------ PROVIDED MATERIAL

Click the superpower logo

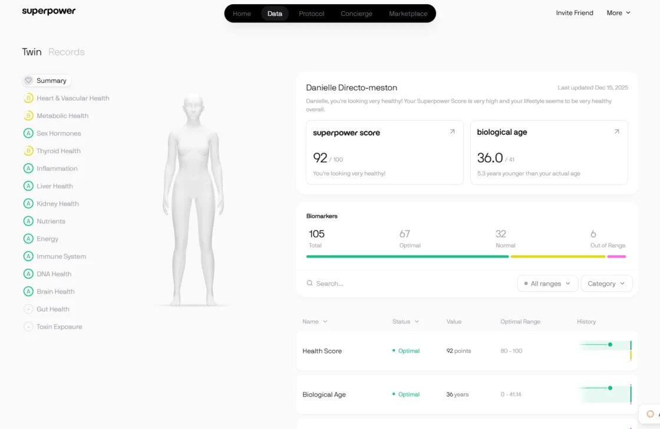[49, 11]
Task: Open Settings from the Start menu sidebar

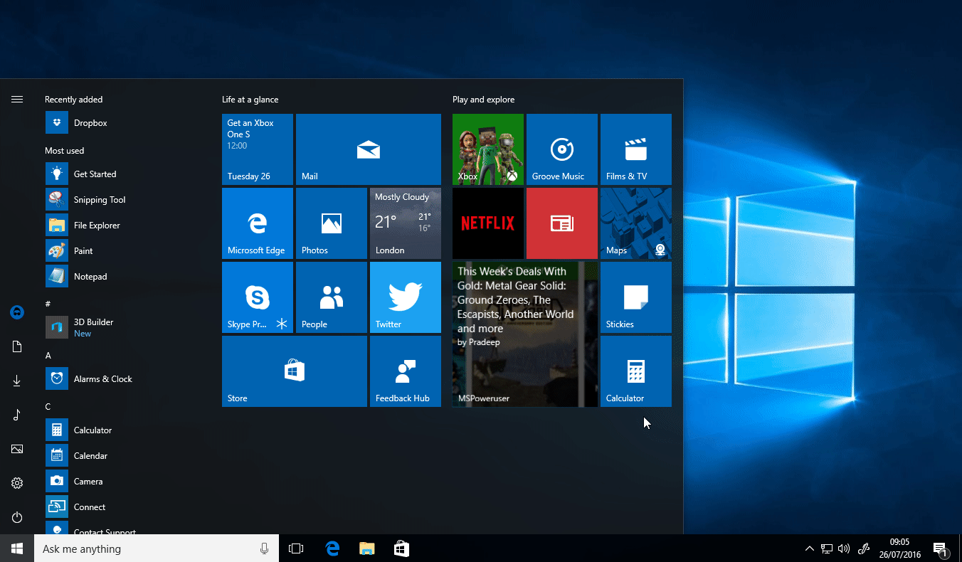Action: tap(16, 483)
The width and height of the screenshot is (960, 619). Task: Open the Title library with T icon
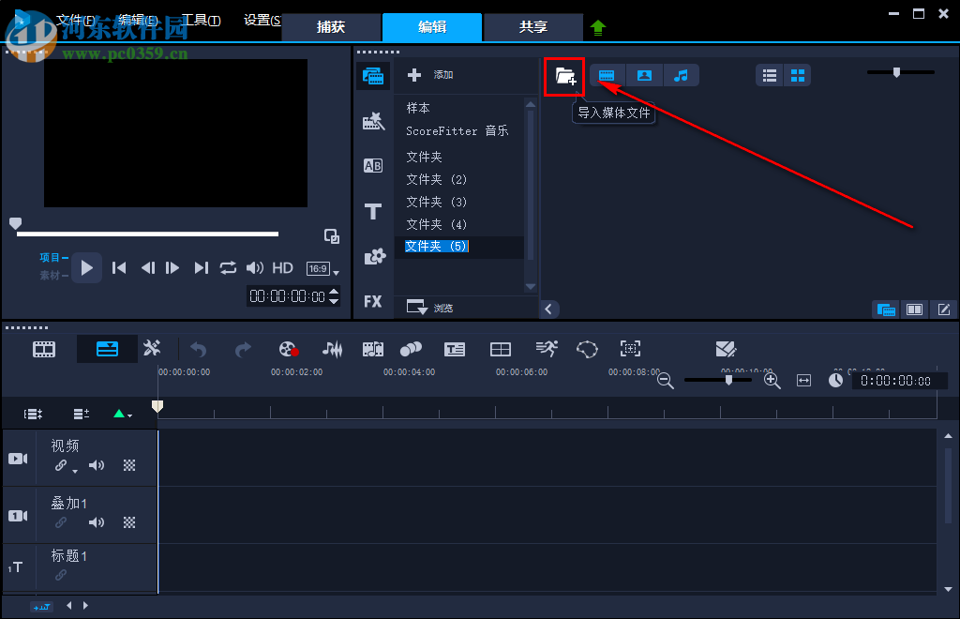click(373, 211)
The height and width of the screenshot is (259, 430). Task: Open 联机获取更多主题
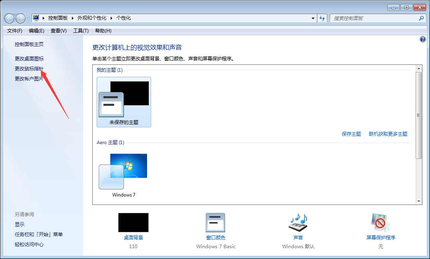point(388,134)
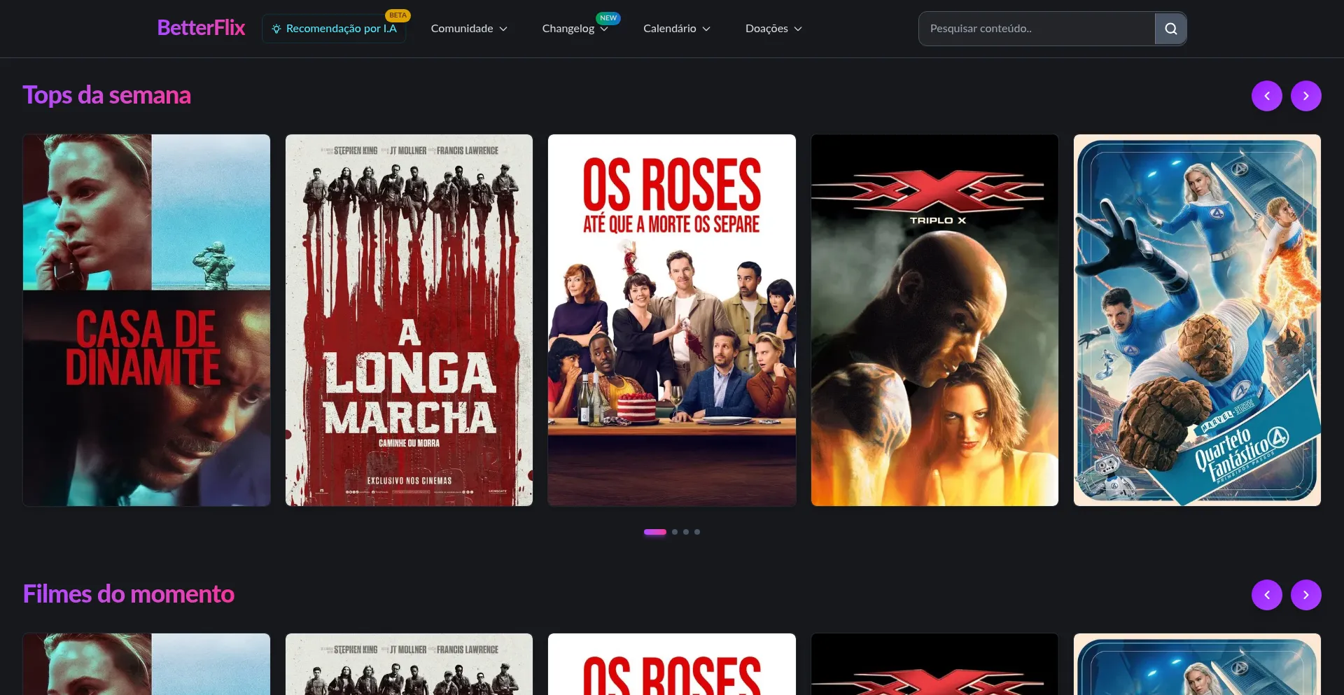Screen dimensions: 1344x695
Task: Open the Doações dropdown menu
Action: tap(773, 29)
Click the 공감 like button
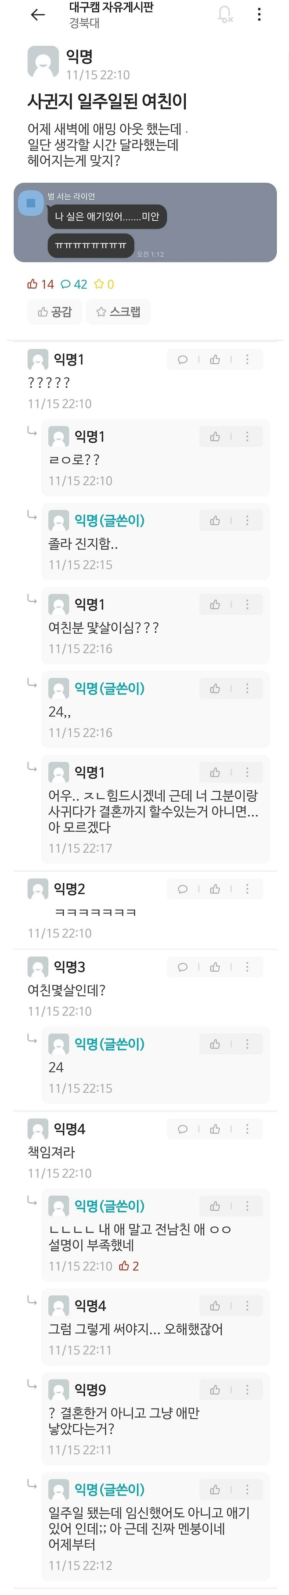 [55, 311]
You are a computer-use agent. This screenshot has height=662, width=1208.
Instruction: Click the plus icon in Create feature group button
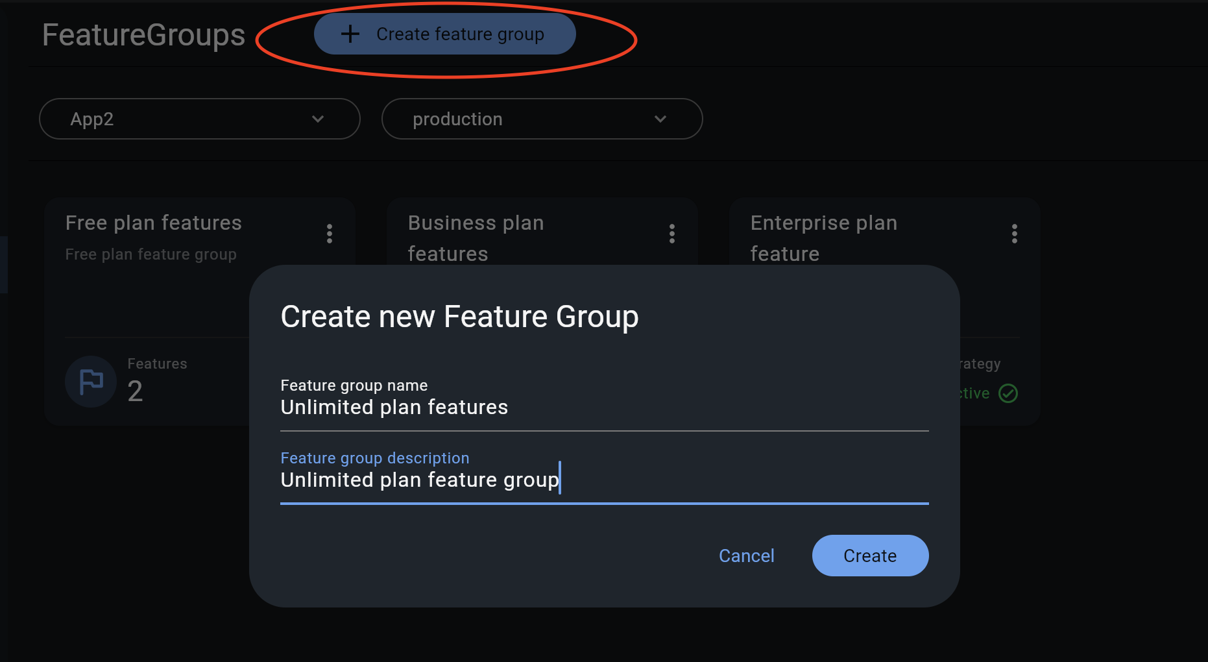click(x=350, y=34)
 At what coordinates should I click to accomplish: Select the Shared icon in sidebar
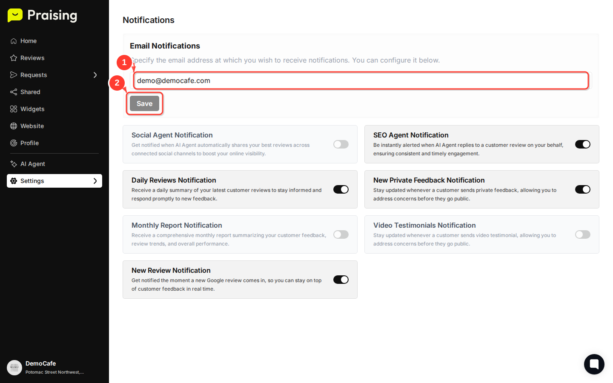coord(14,92)
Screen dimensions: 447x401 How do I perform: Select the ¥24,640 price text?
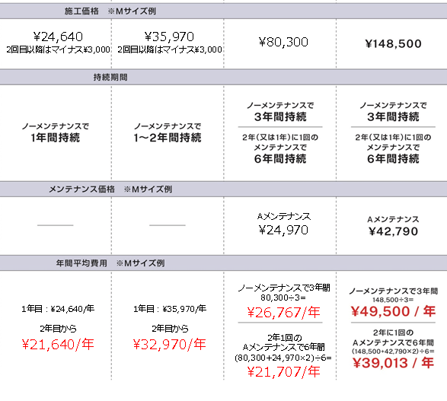(x=58, y=37)
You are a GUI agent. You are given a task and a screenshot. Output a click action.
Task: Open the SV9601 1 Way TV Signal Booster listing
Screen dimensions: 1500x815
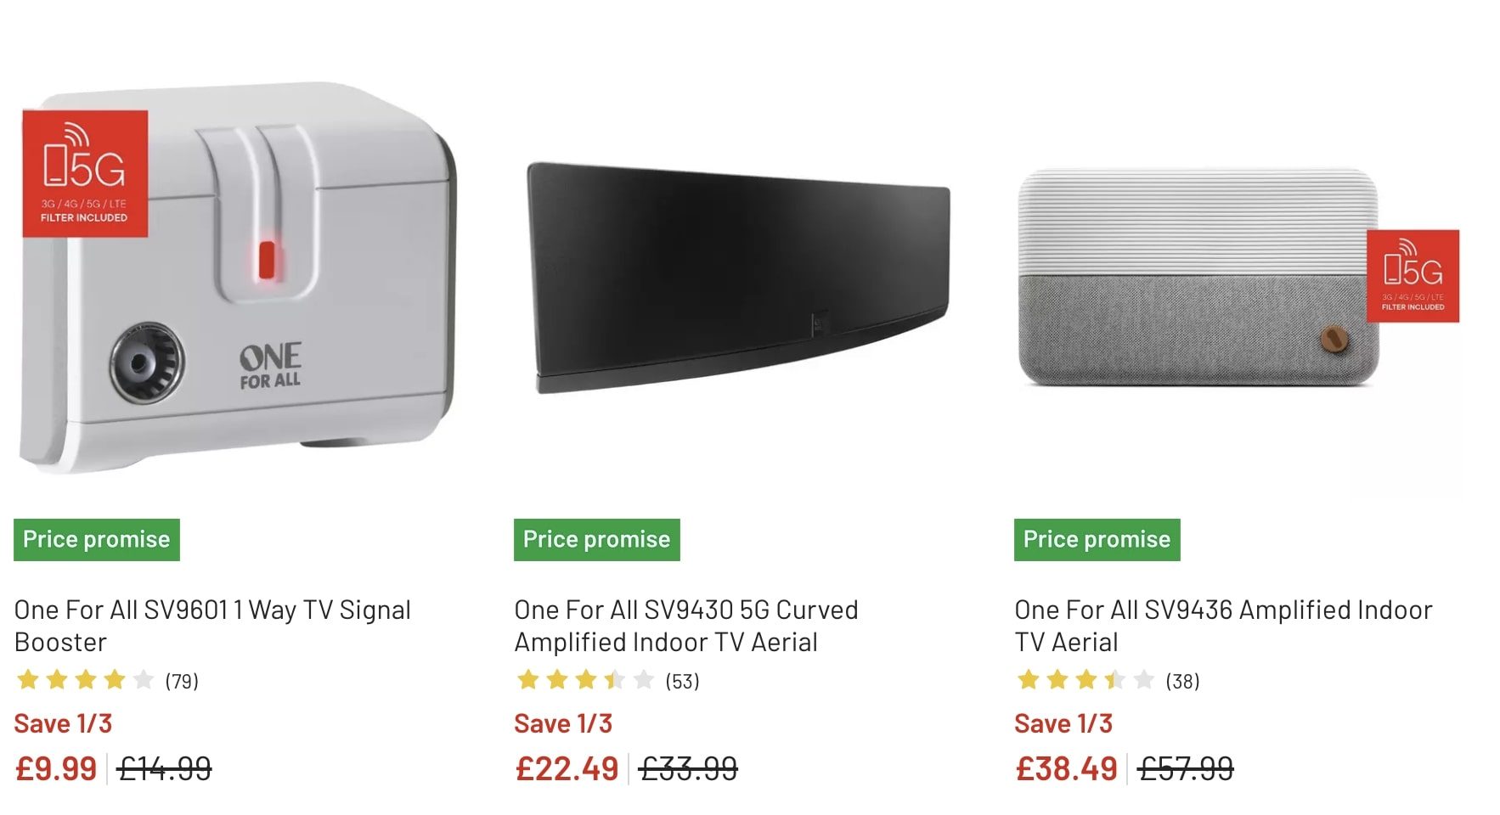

------------

The expected output is an exact retyping of the lines from the line with "You are a GUI" through the last line of the data, with both ends kept and the pictures dropped.

You are a GUI agent. You are given a task and a screenshot. Output a click action.
Task: Open the SV9601 1 Way TV Signal Booster listing
Screen dimensions: 1500x815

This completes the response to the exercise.